This final assignment is the last part of the Python for Text Analysis course. Now that you have learned the basics of the Python programming language, it's time to put your skills into practice and work on your own code project.
This is a group assignment in which you will work together with one other student. You can form your own team.

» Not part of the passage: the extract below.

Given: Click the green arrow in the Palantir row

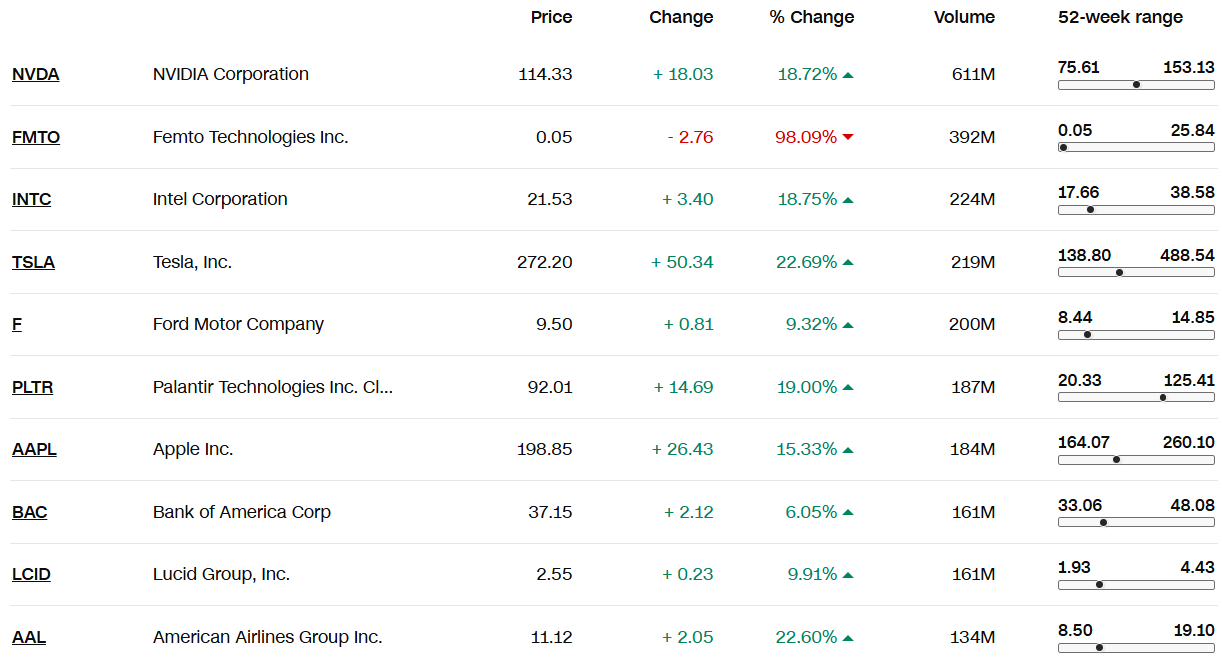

For this assignment, you will choose a classification task and a corresponding dataset (see complete description) for which you are asked to:
- download/obtain the data;
- split the dataset into train/test sets;
- read and process the files in your dataset;
- extract relevant statistics from those files;
- store the computed statistics in a useful format (e.g. CSV/TSV);
- present the statistics to the user by means of visualization;
- use the computed statistics as features for the classification task;
- save the predictions of your model on the test data in a separate file;
- BONUS: evaluate your system's accuracy on the test set.
| When? | What? |
|---|---|
| Friday 22 December 2017 (13:00) | Decision about the task & dataset (please inform us by e-mail) |
| Monday 29 January 2018 (15:30-17:15) | 5-minute presentation |
| Sunday 4 February 2018 (23:59) | Deadline submission final assignment |
| Weight | |
|---|---|
| Code Accuracy | 20 |
| Code Structure | 20 |
| Content & Features | 35 |
| Visualizations | 10 |
| Documentation | 10 |
| Presentation | 5 |
| BONUS | 5 |